The Congress of Industrial Organizations was born during the Depression, as a militant split from the American Federation of Labor. The CIO was a major factor in American life for 20 years, until it once again merged with the AFL in 1955. By then, both wings of the labor movement had signed up millions of new members and won the significant improvements in working conditions and wages that were the largest single factor in the American post-war prosperity that lasted until the early 1970s.
Labor historian Robert Zieger, presently a professor at the University of Florida, has spent 15 years poring through a mass of primary and secondary sources to produce a well-paced, definitive narrative.
In the mid-1930s, American industrial workers were in an aggressive mood. The Depression had brought long bouts of unemployment, and they seethed at arbitrary, dictatorial practices on the shop floor.
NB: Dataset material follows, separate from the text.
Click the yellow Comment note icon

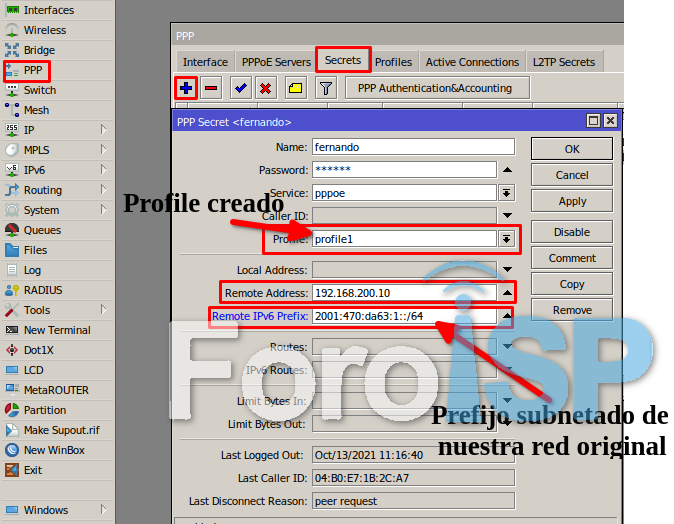pos(295,88)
Steel, auto, rubber and other industries were almost wholly unorganized, and you could get fired merely for talking union.
The old AFL was half-hearted, committed only to organizing along craft lines. Crafts, the descendants of medieval guilds, were designed to keep wages up by restricting entry; if you limited the number of carpenters or plumbers, you could charge more for your members’ services. AFL policy was to enter a steel mill, parcel out the skilled workers among its various affiliates and ignore the mass of semi- or unskilled people.
Dissidents within the AFL, led by John L. Lewis of the Mine Workers and Sidney Hillman of the Amalgamated Clothing Workers, had a more inclusive idea: industrial unionism. You organize everyone at, say, U.S. Steel South Works, and then you bargain with management on behalf of all of them. At the 1935 AFL convention, Lewis, angered by the federation’s inaction, led a walkout to form the CIO.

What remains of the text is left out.